> _Travail à faire_:
**a)** Indiquez si chaque énoncé concorde avec l’extrait sur la déontologie des pharmaciens, en répondant par oui ou non et en citant textuellement les mots qui tranchent : (i) l’intimée a plaidé coupable aux quatre chefs de la plainte ; (ii) l’article 50 interdit au pharmacien d’accepter tout cadeau, quelle qu’en soit la valeur ; (iii) une société doit déclarer un changement d’actionnaires au secrétaire dans un délai de 60 jours.
**b)** Rédigez la suite de l’extrait sur la déontologie des pharmaciens, en reprenant après sa dernière phrase.

> _Extrait à lire_:
L’application du droit aux faits particuliers du présent dossier

Les facteurs objectifs

[51]        L’intimée ayant enregistré un plaidoyer de culpabilité à l’égard des quatre chefs d’infraction contenus à la plainte, elle reconnaît avoir enfreint les dispositions de rattachement suivantes du Code de déontologie des pharmaciens[10] (le Code de déontologie) invoquées au soutien de ceux-ci :

Le chef 1

79. Le pharmacien doit, dans ses rapports avec l’Ordre, se comporter avec dignité, courtoisie, respect et intégrité.

Les chefs 2 à 4

50. Le pharmacien ne doit accepter aucun avantage relatif à l’exercice de la pharmacie, en plus de la rémunération à laquelle il a droit. Il peut toutefois accepter un remerciement d’usage ou un cadeau de valeur modeste.

De même, il ne doit verser, offrir de verser ou s’engager à verser à quiconque tout avantage relatif à l’exercice de sa profession.

[52]        Ces deux catégories d’infraction seront abordées individuellement pour une meilleure compréhension.

Contravention à l’article 79 du Code de déontologie (chef 1)

[53]        L’article 32 de la Loi sur la pharmacie[11] exige que toute personne faisant l’acquisition d’une pharmacie envoie au secrétaire de l’Ordre, au plus tard à la date de la prise de possession de celle-ci, une copie de son titre et une déclaration faite sous serment mentionnant ses nom, prénom, qualité et résidence et la date de l’acquisition.

[54]        Dans le cas d’une société, comme la Pharmacie, l’alinéa 2 de cette disposition prévoit que la déclaration doit contenir les nom, qualité et résidence de chacun des associés ou actionnaires. Une telle déclaration doit être faite et remise au secrétaire, dans un délai de 30 jours, chaque fois qu’il survient quelque changement dans les noms des associés ou actionnaires.

> _Données fournies_:
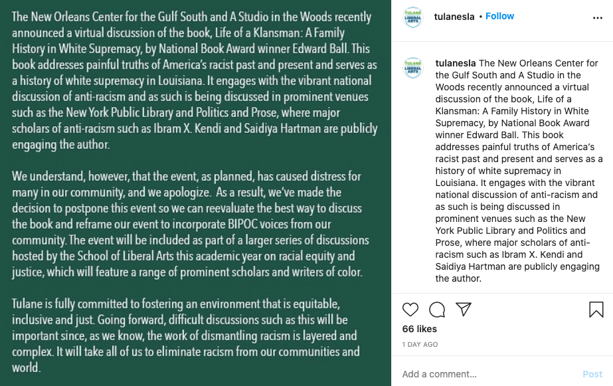This screenshot has height=386, width=613.
Task: Open Tulane Liberal Arts avatar beside caption
Action: coord(413,68)
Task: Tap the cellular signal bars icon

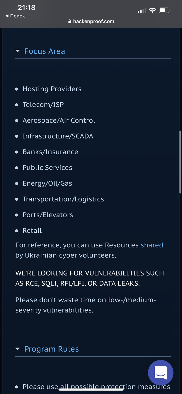Action: point(142,11)
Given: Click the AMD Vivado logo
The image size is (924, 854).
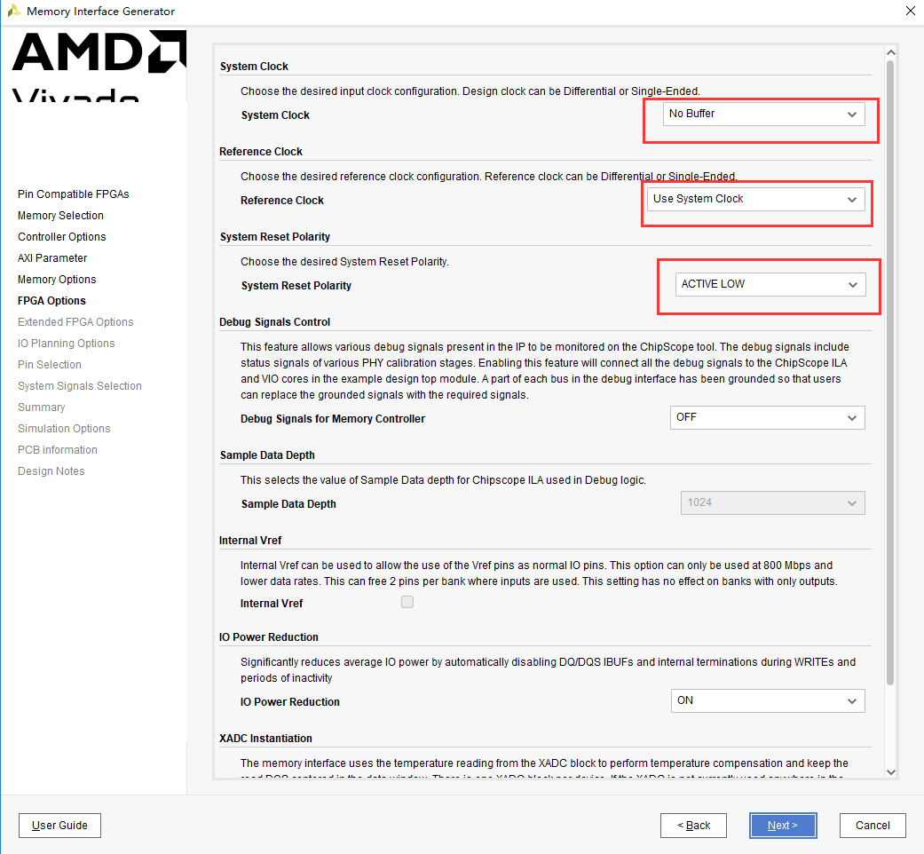Looking at the screenshot, I should click(x=99, y=66).
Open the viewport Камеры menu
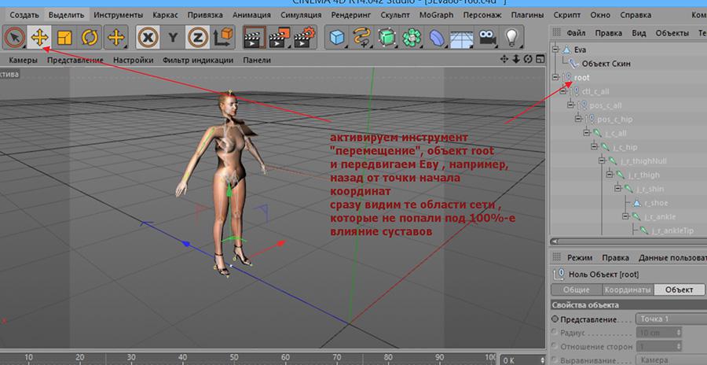 (23, 60)
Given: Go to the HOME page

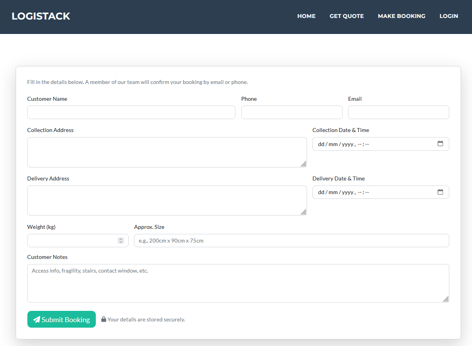Looking at the screenshot, I should 306,16.
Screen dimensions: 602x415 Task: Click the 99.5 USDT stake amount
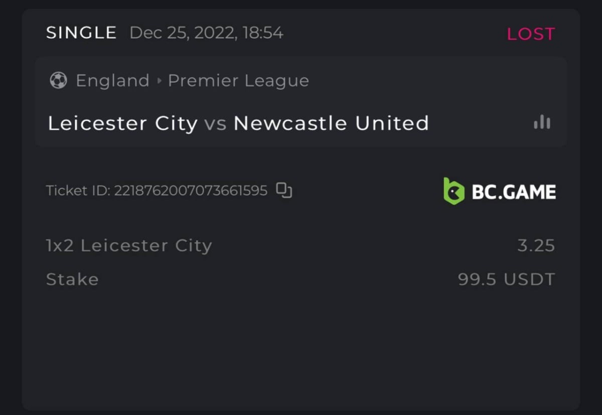pos(506,280)

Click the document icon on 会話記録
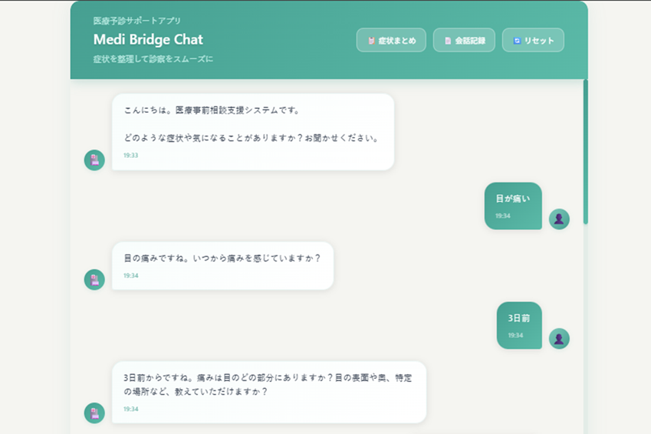click(448, 41)
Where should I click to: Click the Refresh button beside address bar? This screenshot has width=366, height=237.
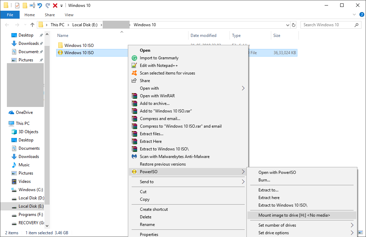coord(294,25)
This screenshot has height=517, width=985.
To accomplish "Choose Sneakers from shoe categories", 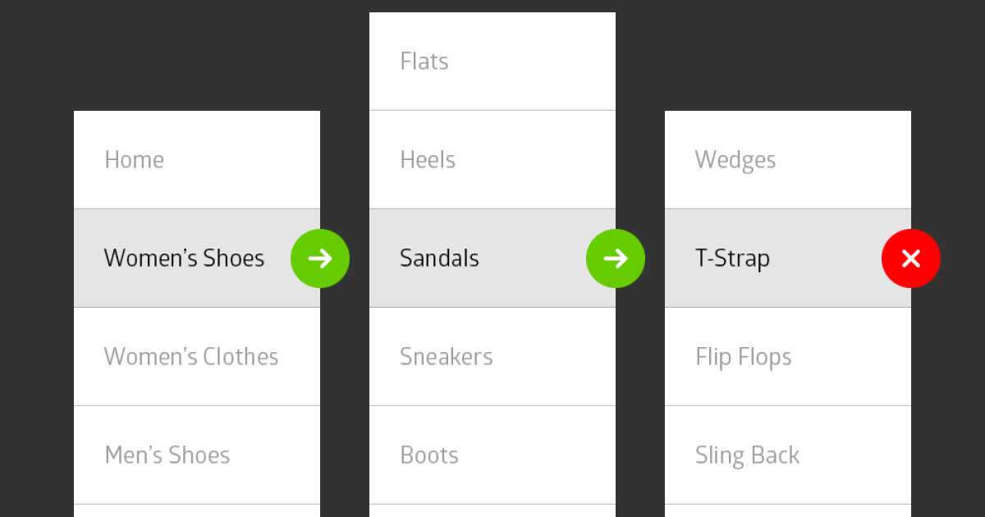I will point(447,357).
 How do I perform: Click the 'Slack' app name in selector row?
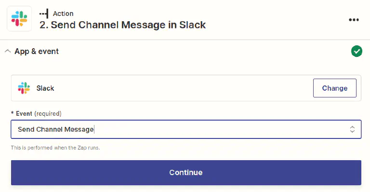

> _Liste des réponses_:
**a)**
(i) Oui : « L’intimée ayant enregistré un plaidoyer de culpabilité à l’égard des quatre chefs d’infraction contenus à la plainte »
(ii) Non : « Il peut toutefois accepter un remerciement d’usage ou un cadeau de valeur modeste. »
(iii) Non : « dans un délai de 30 jours »

**b)**
[55]        En affirmant à l’Ordre et au Registraire des entreprises du Québec être l’unique propriétaire de sa Pharmacie alors qu’elle a conclu une convention de prête-nom avec M. Perreault, l’intimée induit volontairement l’Ordre et le public en erreur.

[56]        Il s’agit d’une faute objectivement grave considérant la mission de protection du public dévolue à l’Ordre[12] et les qualités personnelles requises pour exercer la profession de pharmacien.

[57]        Le Conseil fait sienne l’analyse suivante du conseil de discipline de l’affaire Dupont[13] :

[45]       L’article 79 du Code de déontologie des pharmaciens se retrouve sous la section « Relations avec l’Ordre » au sein du chapitre « Devoirs et obligations envers la profession ».

[46]       Afin de lui permettre d’assurer sa mission de protection du public, il est essentiel que l’Ordre connaisse l’identité de tous les propriétaires d’une pharmacie.

[47]       De plus, l’honnêteté et l’intégrité sont deux valeurs fondamentales que doit posséder un pharmacien. (…)

[Références omises]

[58]        Cela étant dit, on doit considérer que l’infraction reprochée à l’intimée en lien avec l’article 79 du Code de déontologie constitue un acte isolé en raison de l’unique déclaration sous serment visée par le chef 1.

[59]        Concernant les conséquences découlant de la conduite reprochée à l’intimée en lien avec cette disposition, il y a absence de preuve que le public ou un client en subit un préjudice.

[60]        Cependant, selon le Tribunal des professions dans Lemire c. Médecins[14] :

Il ne faut pas oublier cependant que même si la réalisation du risque n’a pas été démontrée ou constatée, il n’en demeure pas moins que la faute reprochée ne peut être envisagée qu’en relation avec les conséquences éventuelles d’un tel oubli, qu’elles se soient réalisées ou non.

[Transcription textuelle]

[61]        Suivant la logique exprimée par le Tribunal des professions, on ne peut ignorer qu’un tel comportement est susceptible de miner la confiance du public tant à l’égard de l’intimée qu’à l’égard des autres membres de la profession qui sont aussi pharmaciens-propriétaires.

[62]        Cette seule possibilité suffit à établir la gravité objective de l’infraction à l’étude.

Contraventions à l’article 50 du Code de déontologie (chefs 2 à 4)

[63]        Cette disposition se retrouve à la section « Indépendance, désintéressement et conflit d’intérêts » au chapitre intitulé « Devoir et obligations envers le patient ».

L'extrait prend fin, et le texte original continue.